→ **Data items**
.....

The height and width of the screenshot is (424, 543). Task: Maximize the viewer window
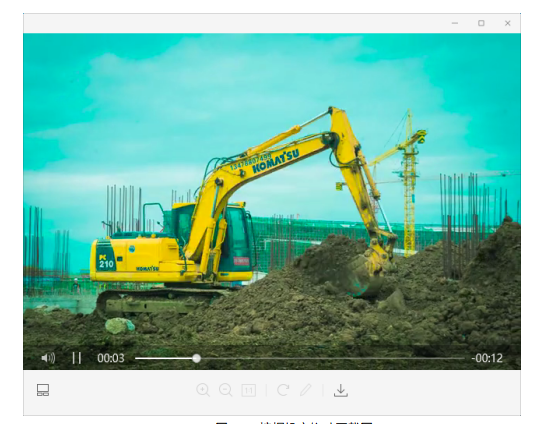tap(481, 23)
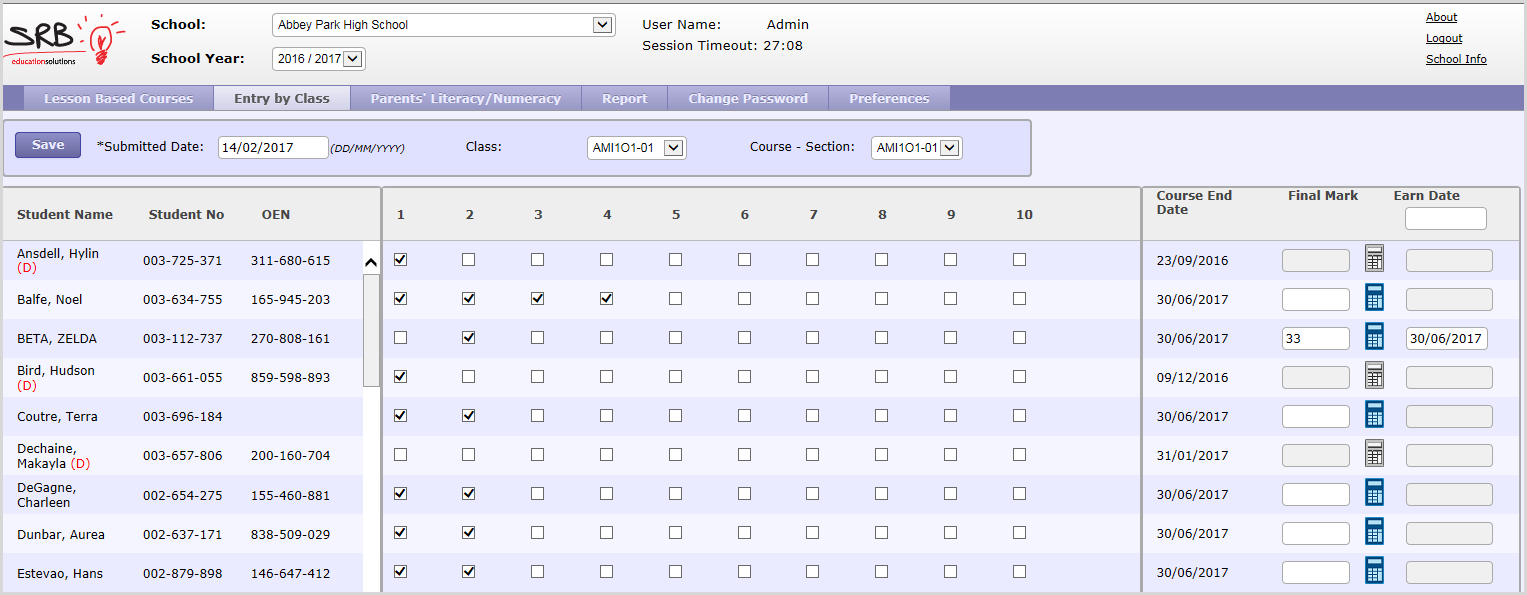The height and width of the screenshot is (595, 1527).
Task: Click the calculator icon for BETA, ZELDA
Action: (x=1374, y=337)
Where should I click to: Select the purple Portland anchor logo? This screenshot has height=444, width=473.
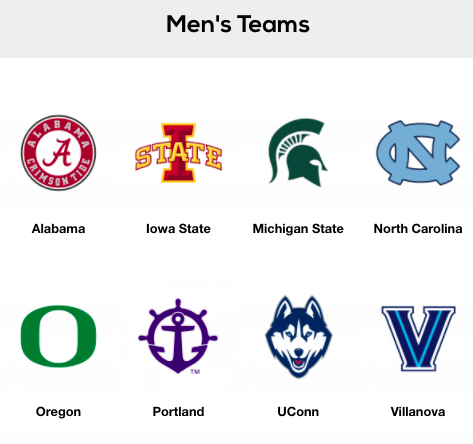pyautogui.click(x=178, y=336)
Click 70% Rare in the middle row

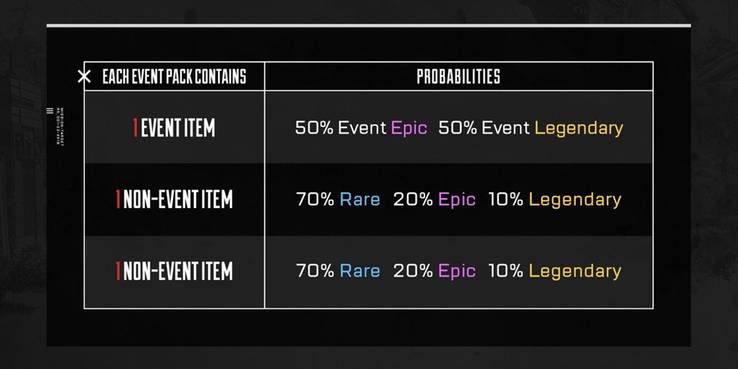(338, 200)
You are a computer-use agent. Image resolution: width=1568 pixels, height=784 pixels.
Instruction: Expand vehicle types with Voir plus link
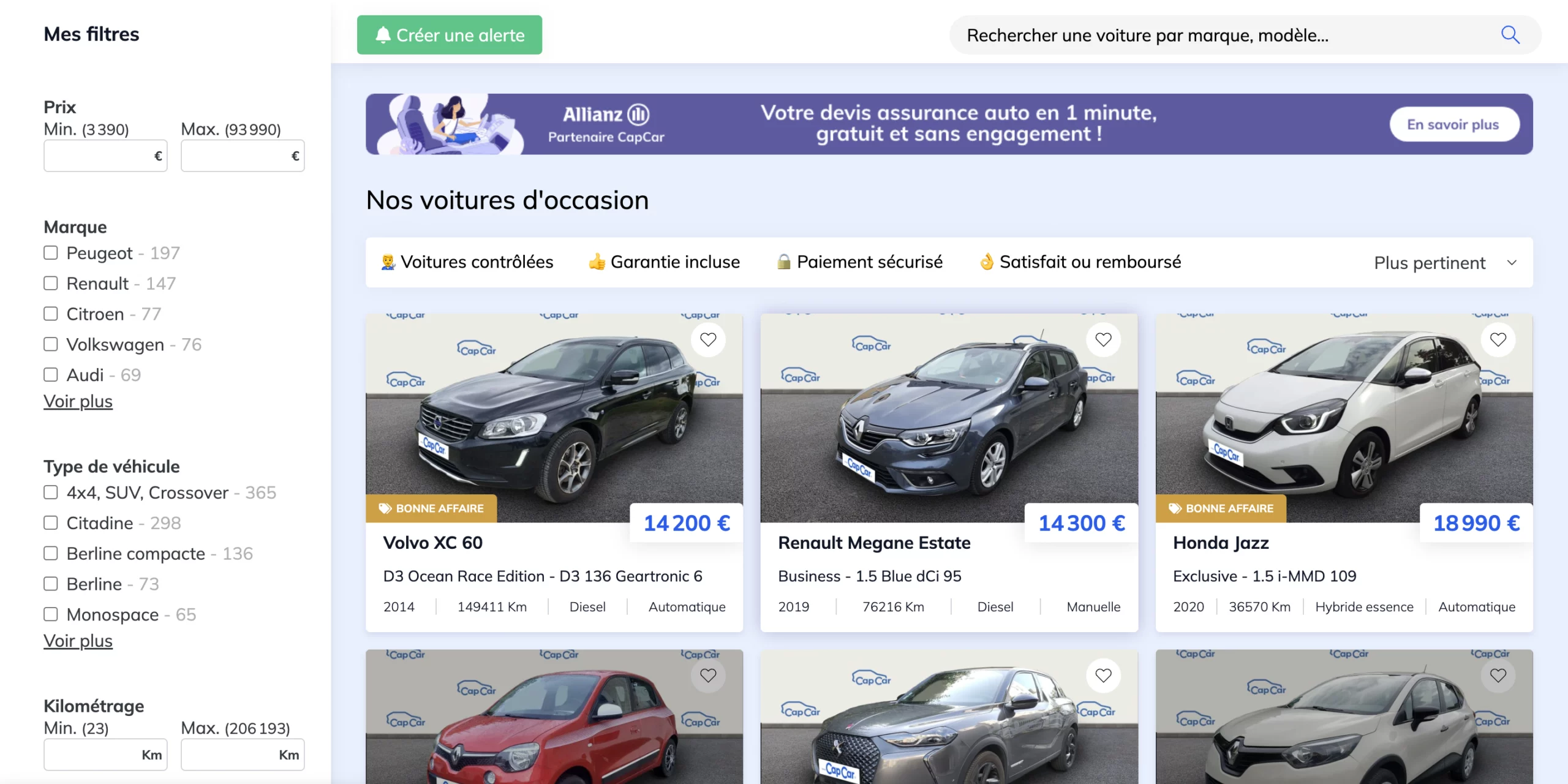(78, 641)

.....

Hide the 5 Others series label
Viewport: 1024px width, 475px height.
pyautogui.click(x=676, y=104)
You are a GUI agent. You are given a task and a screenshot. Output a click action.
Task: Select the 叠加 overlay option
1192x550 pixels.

.....

→ **Work required**
If the word "agent" appears in a line above, copy that line.

→ **Exercise result**
You are a computer-use agent. Image resolution: width=1568 pixels, height=784 pixels.
You are a GUI agent. You are given a task and a screenshot. Output a click action.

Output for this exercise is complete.